__Problem to solve__: If a line in the listing below has the string "computer", copy it out.
[[ Data, beginning ]]
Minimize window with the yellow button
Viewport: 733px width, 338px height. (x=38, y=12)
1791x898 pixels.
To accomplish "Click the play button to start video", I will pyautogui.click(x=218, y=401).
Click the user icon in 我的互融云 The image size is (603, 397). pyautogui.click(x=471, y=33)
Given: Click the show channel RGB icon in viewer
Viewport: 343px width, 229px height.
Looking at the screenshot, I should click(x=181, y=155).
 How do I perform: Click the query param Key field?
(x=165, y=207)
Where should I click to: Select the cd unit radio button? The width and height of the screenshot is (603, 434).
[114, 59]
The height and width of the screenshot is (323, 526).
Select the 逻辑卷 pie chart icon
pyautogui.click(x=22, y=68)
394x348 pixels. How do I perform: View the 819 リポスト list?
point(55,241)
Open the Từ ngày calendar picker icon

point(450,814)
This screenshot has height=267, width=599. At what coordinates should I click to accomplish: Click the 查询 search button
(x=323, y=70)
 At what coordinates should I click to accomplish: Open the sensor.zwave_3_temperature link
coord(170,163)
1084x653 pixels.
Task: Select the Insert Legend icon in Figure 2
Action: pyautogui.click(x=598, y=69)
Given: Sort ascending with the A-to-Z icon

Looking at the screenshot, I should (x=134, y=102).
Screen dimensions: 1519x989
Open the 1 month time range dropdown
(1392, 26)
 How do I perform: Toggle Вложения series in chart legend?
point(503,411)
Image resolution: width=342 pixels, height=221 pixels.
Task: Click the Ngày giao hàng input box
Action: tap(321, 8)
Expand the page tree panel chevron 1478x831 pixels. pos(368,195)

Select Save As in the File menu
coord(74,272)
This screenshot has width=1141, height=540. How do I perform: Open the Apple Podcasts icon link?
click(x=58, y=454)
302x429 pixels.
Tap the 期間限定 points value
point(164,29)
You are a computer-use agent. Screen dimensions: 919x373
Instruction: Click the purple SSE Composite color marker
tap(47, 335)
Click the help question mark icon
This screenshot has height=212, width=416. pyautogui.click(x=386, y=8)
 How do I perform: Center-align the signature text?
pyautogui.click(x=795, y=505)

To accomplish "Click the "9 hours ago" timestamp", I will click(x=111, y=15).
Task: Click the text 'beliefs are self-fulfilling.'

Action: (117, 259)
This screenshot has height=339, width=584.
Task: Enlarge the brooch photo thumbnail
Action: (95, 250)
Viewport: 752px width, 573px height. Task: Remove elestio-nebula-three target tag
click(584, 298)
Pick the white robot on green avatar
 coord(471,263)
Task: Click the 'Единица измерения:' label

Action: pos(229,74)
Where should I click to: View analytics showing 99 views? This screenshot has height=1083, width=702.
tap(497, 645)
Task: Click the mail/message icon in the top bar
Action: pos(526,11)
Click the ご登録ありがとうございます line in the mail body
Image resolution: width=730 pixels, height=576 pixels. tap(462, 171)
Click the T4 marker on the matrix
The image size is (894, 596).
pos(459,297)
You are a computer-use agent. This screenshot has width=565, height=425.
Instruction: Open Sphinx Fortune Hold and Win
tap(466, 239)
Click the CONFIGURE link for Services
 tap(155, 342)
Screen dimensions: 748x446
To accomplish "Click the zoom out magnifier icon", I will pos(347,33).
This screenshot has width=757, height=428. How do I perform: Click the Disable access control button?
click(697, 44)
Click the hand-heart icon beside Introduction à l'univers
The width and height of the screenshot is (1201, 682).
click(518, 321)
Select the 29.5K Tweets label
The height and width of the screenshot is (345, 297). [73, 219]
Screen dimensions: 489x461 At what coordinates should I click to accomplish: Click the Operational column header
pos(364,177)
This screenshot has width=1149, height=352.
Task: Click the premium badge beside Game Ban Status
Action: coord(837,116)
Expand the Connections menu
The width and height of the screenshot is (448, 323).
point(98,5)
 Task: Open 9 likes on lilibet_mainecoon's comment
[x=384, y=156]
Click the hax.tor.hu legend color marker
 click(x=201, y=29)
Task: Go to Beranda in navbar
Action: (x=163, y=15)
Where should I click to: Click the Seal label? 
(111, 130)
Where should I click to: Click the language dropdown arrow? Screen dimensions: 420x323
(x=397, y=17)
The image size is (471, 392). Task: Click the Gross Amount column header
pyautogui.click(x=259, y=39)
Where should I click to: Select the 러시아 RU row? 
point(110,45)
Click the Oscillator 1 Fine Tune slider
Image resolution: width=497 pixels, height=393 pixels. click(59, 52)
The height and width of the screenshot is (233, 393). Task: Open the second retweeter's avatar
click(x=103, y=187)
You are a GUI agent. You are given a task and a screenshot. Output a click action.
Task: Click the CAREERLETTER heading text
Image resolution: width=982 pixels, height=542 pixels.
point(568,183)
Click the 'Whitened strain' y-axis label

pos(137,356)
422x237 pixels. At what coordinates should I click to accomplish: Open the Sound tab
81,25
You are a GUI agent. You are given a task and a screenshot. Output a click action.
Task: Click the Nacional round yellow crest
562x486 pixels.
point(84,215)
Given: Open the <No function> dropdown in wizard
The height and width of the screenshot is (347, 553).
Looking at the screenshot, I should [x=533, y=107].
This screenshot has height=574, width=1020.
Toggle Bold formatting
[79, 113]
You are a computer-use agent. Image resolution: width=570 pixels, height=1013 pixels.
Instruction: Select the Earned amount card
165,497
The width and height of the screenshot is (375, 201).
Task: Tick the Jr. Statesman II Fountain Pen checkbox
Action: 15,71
[[ Data, end ]]
__Exercise result__:
You are a computer-use agent. Screen dimensions: 919x373
You are a computer-use agent. This screenshot has width=565, height=425.
You are a computer-use agent. Image resolution: width=570 pixels, height=1013 pixels.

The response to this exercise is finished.